# ENTRIES SHOWN
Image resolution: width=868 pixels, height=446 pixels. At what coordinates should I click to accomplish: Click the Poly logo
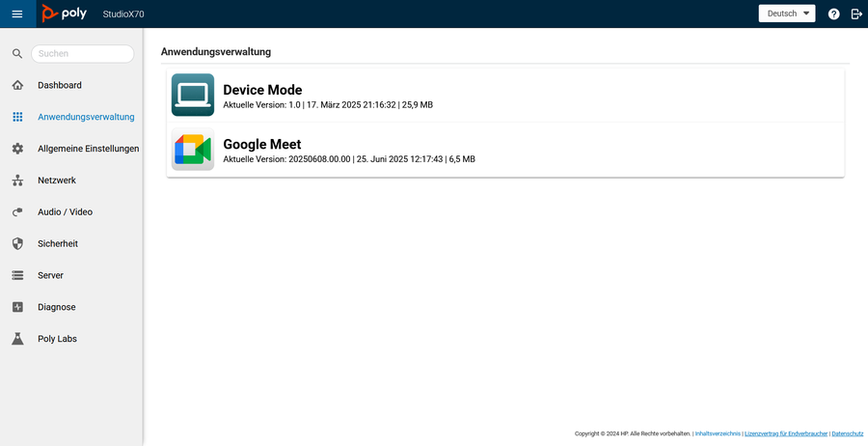(x=65, y=14)
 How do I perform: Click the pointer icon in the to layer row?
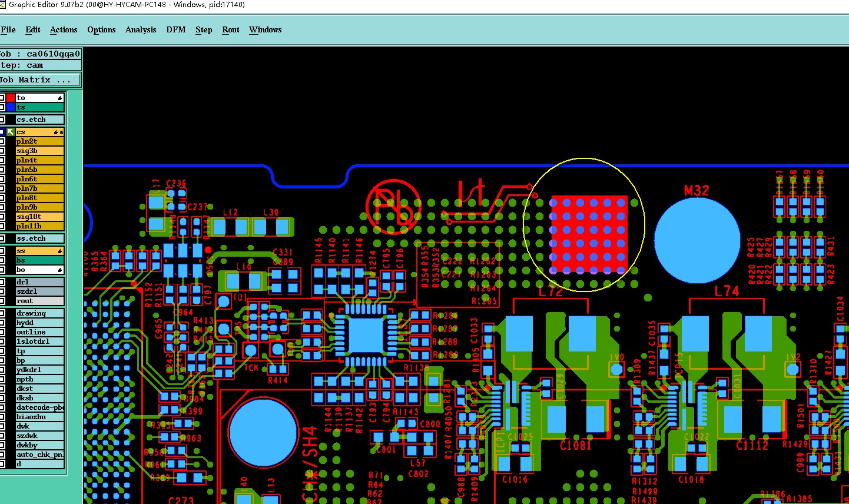(60, 98)
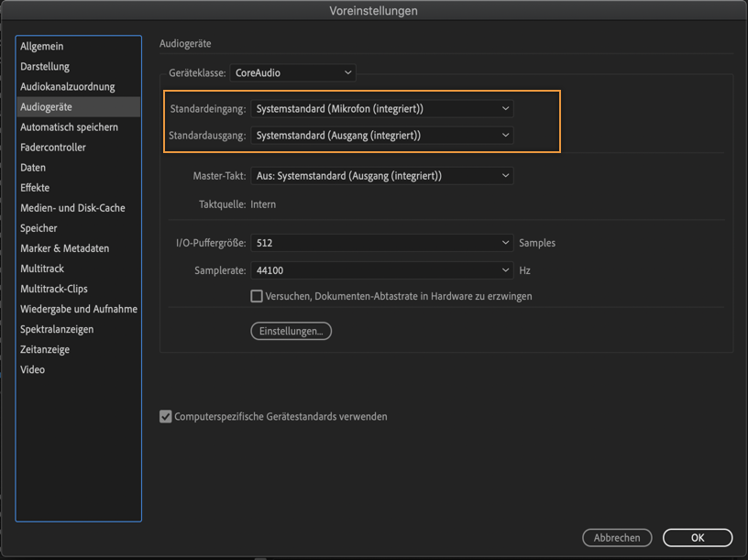The image size is (748, 560).
Task: Select Medien- und Disk-Cache category
Action: 72,208

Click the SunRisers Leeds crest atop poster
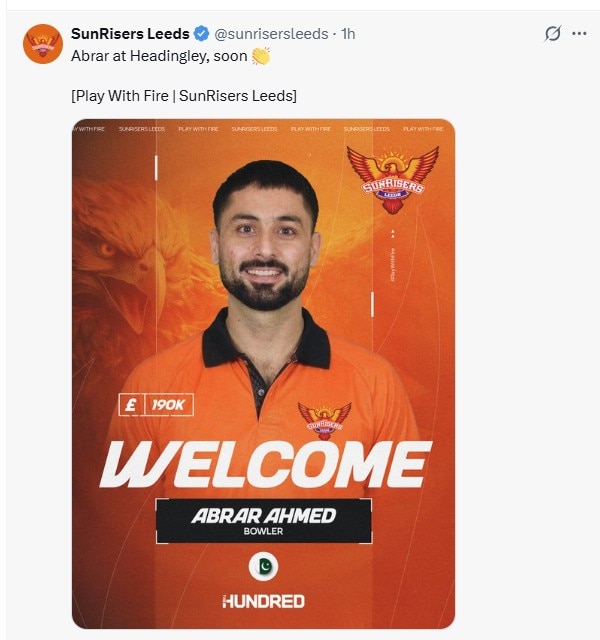tap(392, 180)
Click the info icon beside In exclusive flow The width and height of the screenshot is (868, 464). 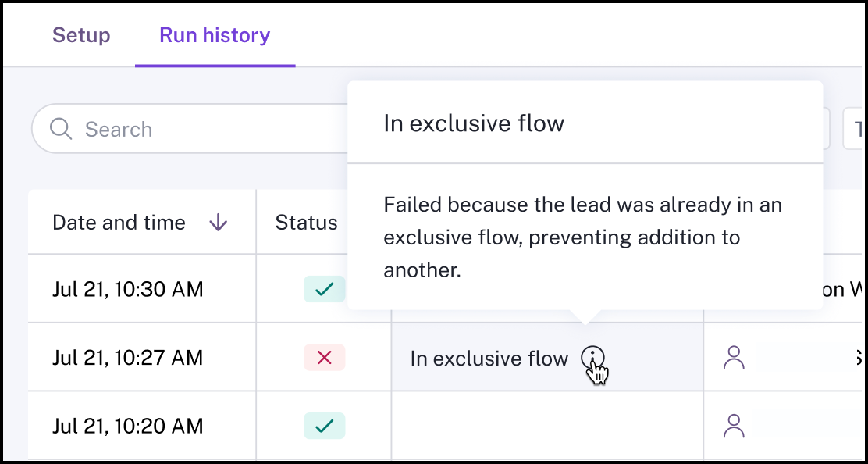pyautogui.click(x=593, y=359)
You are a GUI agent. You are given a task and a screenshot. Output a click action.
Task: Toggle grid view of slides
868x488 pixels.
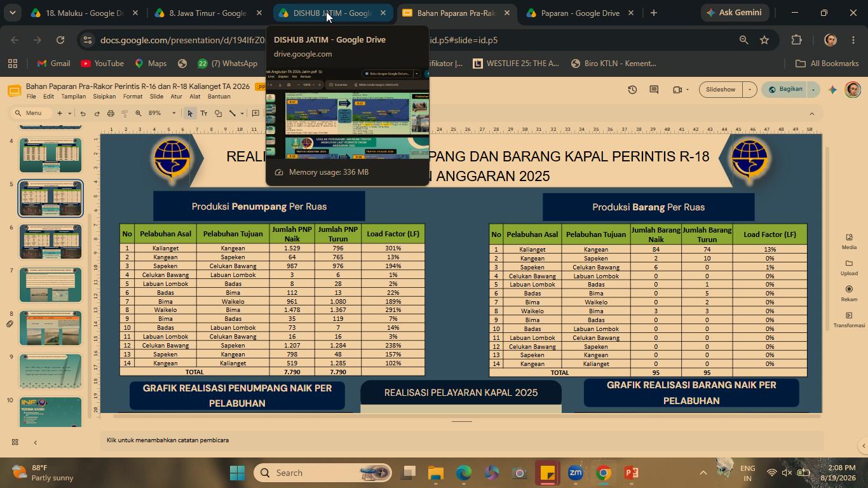15,442
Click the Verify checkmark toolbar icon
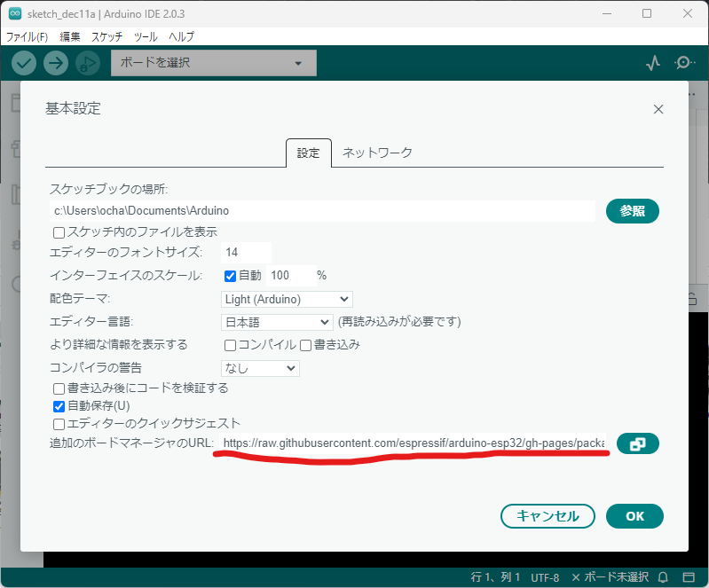Image resolution: width=709 pixels, height=588 pixels. coord(24,63)
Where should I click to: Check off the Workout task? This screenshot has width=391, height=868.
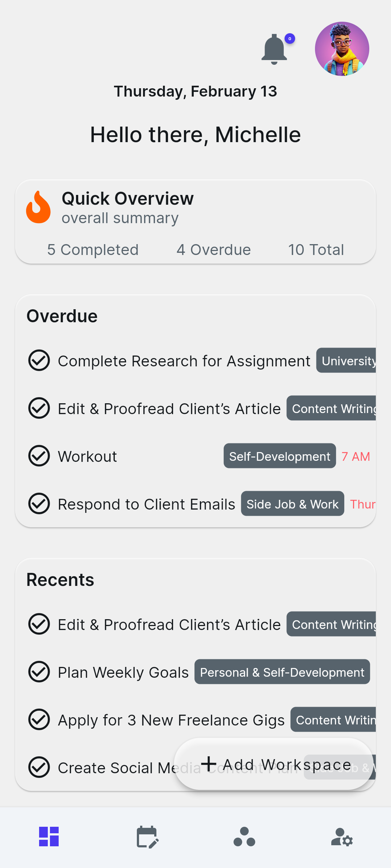39,456
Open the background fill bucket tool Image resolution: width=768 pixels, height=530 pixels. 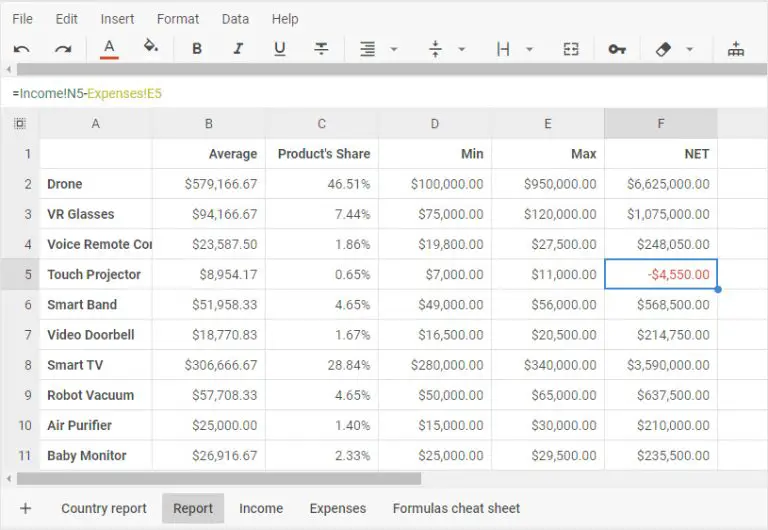pos(151,47)
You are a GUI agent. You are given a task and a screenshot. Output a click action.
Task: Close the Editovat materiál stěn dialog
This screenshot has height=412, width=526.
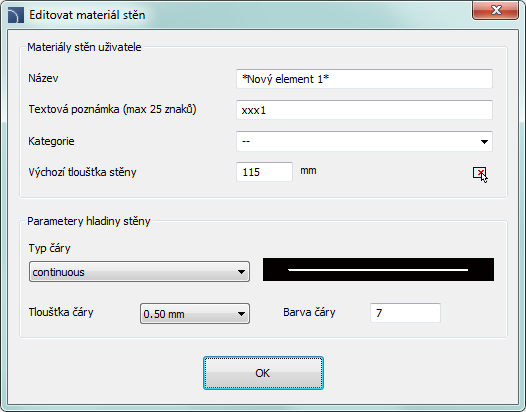click(495, 10)
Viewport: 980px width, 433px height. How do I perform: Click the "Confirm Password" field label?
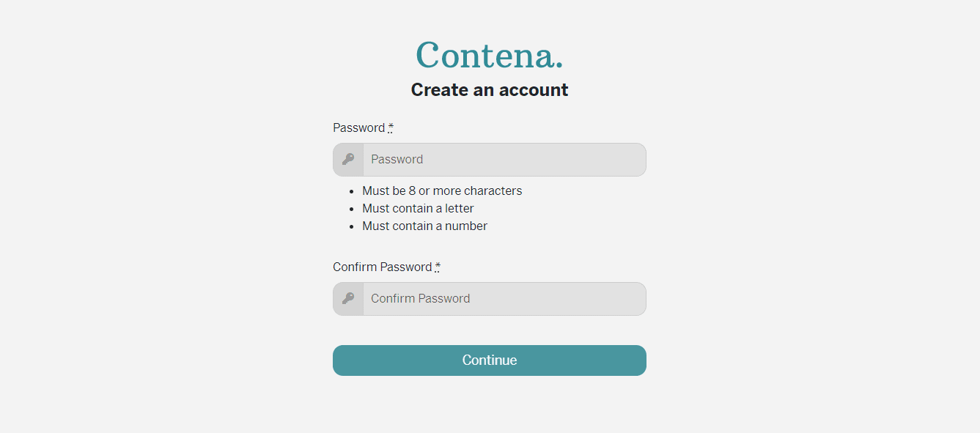(x=382, y=267)
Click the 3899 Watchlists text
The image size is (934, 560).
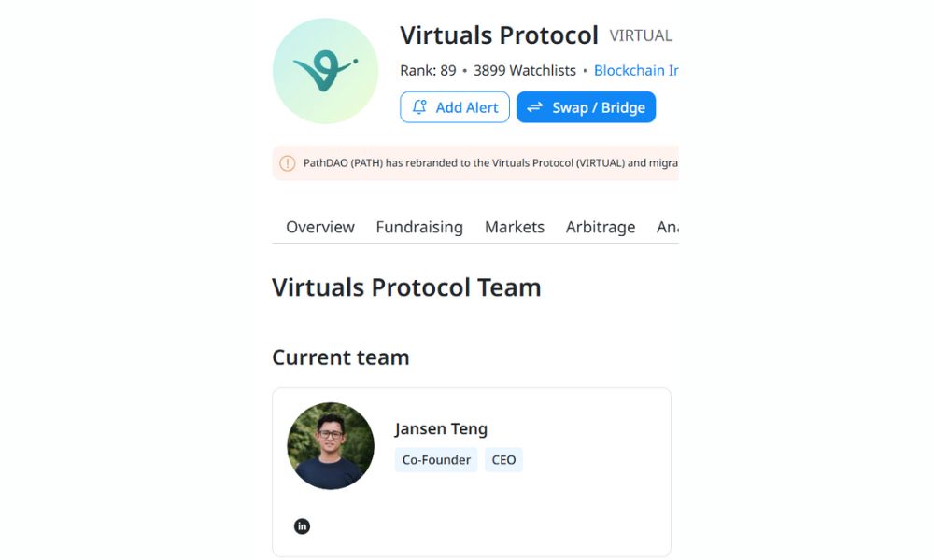click(524, 70)
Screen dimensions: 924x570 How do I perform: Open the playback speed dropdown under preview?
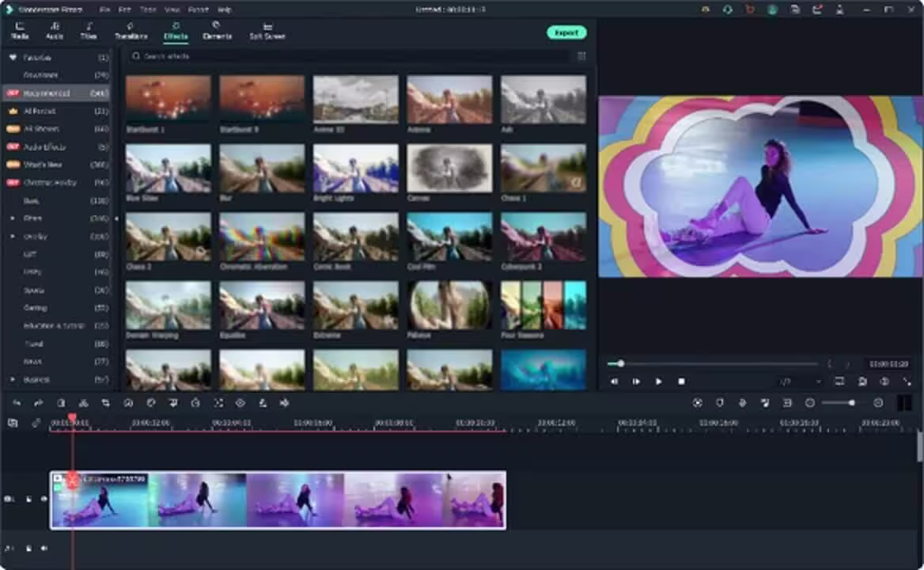click(799, 382)
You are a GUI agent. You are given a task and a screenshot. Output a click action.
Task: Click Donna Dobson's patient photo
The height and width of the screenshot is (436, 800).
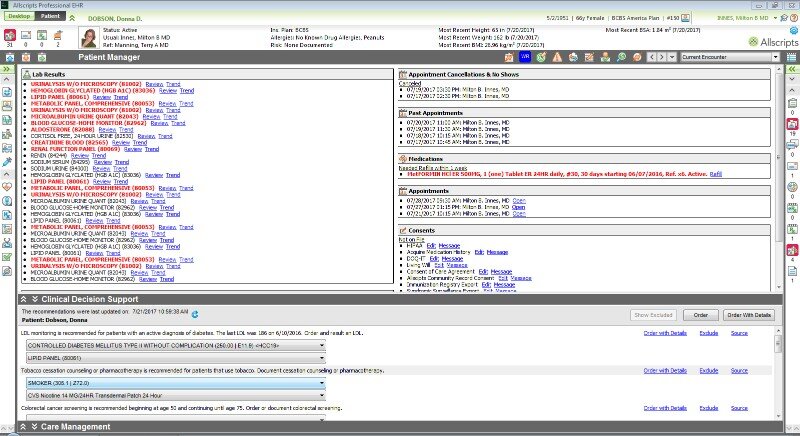87,38
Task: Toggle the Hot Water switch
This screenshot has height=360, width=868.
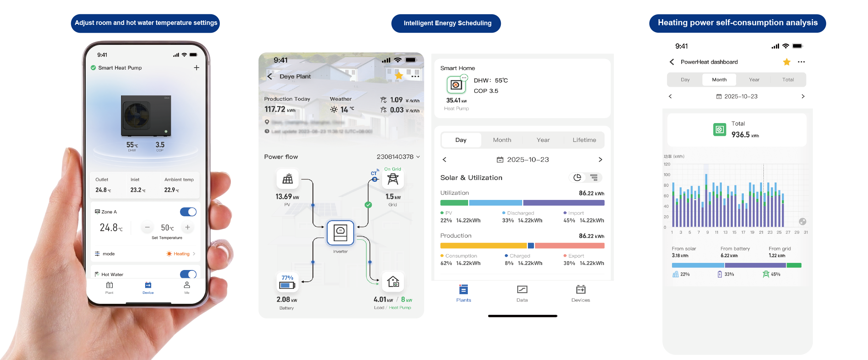Action: (188, 274)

# WORK TO BE COMPLETED
Reproduce the listing above from the line that contains "Task: Click Donna Dobson's patient photo" through its final line, exactly and with nothing added. Omit the images.

# RESULT
Task: Click Donna Dobson's patient photo
The height and width of the screenshot is (436, 800).
87,38
Task: Toggle the Hot Water switch
This screenshot has height=360, width=868.
Action: (188, 274)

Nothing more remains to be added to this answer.